§ SOURCE:
---

Credit: Natalie Kahn , Natalie Kahn, Natalie Kahn

In February 2003, Penn graduate students placed ballots in a box in Houston Hall. After two days, organizers sealed the box and sent it to the National Labor Relations Board so the votes could be counted.

To this day — 14 years later — no results have been released. No one knows if the student worker union in question would have been established. 

The campaign among graduate students to unionize under the name Graduate Employees Together — University of Pennsylvania is not new. According to GET-UP’s website, the organization began in the fall of 2000 after the NLRB recognized New York University’s graduate students’ right to unionize as employees and thus set a new precedent in higher education.

Todd Wolfson, a 2009 College Ph.D. graduate and former member of GET-UP, said he and the members of the original GET-UP, known now as GET-UP 1.0, believed at that time that they would have been able to unionize, following NYU’s example.

But he explained that the problem was the political climate. NYU won their right under President Bill Clinton, who left office in 2001 and took his pro-labor views with him.

---

§ AVAILABLE DATA:
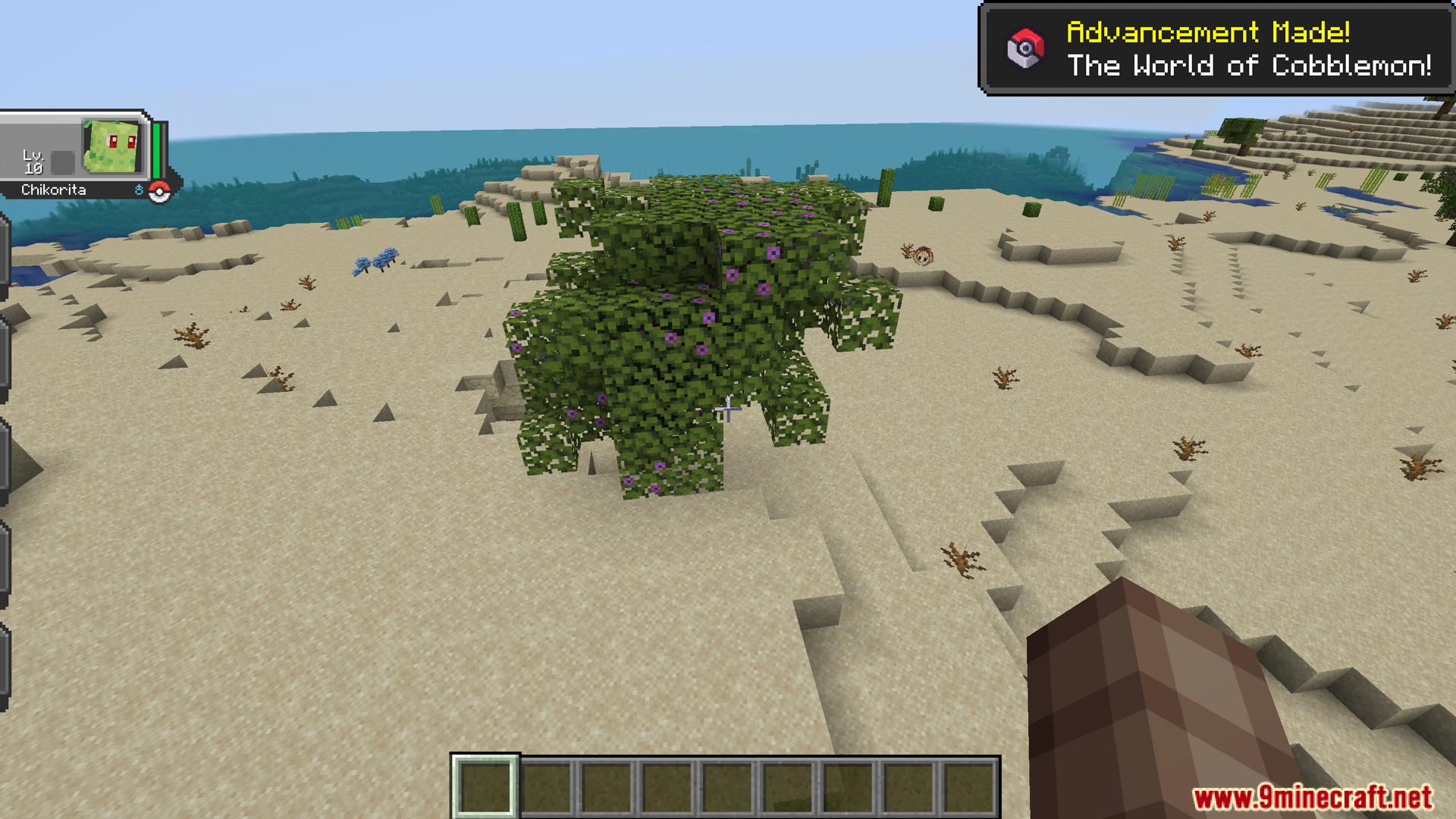
Task: Click the Advancement Made notification toast
Action: pyautogui.click(x=1216, y=49)
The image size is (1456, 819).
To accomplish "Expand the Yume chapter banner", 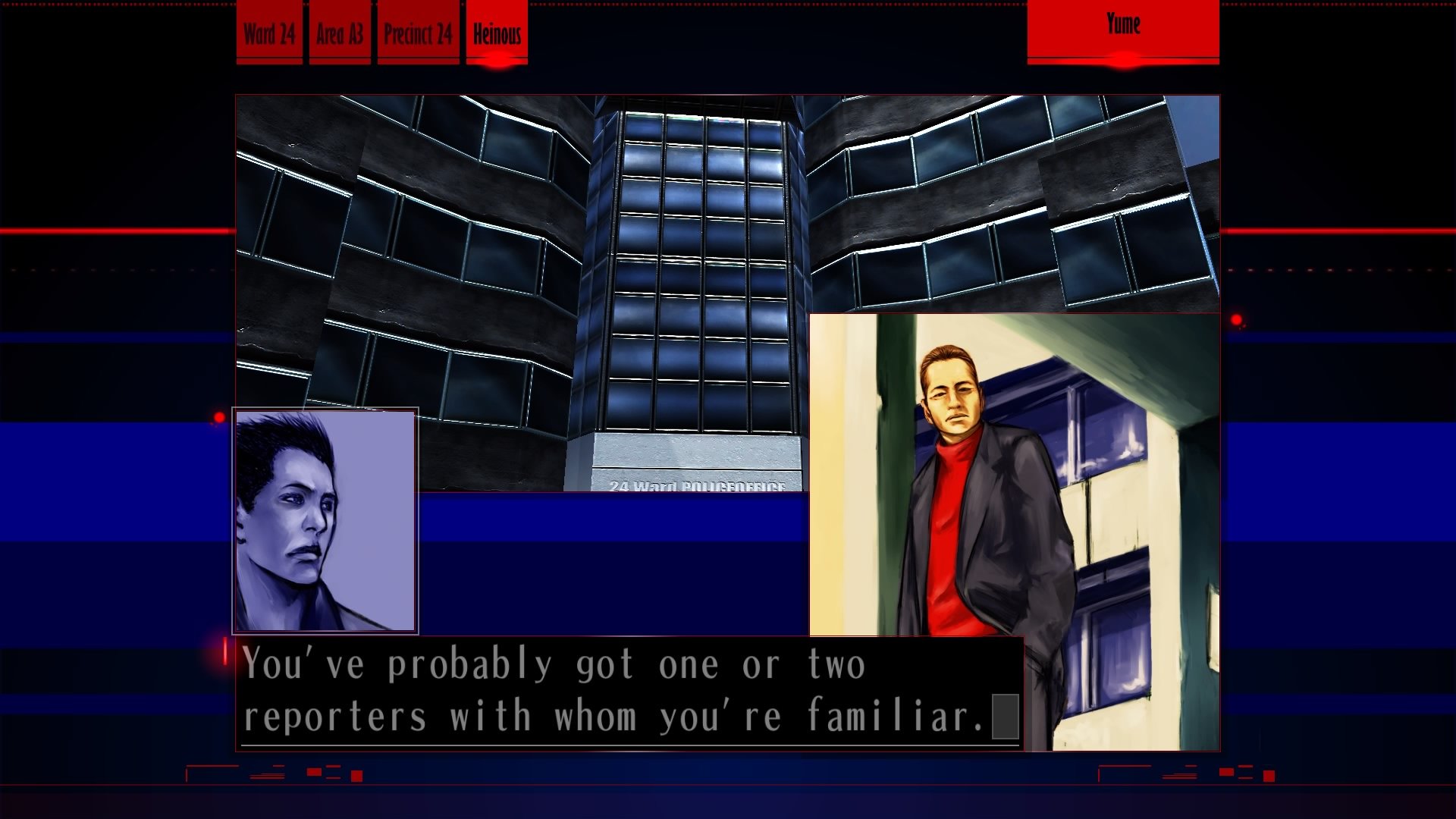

---

§ TASK INSTRUCTIONS: From the article about the Penn graduate student union effort, reproduce everything from "In February 2003, Penn" down to "could be counted.", word for word.

§ SOLUTION TO THIS EXERCISE:
In February 2003, Penn graduate students placed ballots in a box in Houston Hall. After two days, organizers sealed the box and sent it to the National Labor Relations Board so the votes could be counted.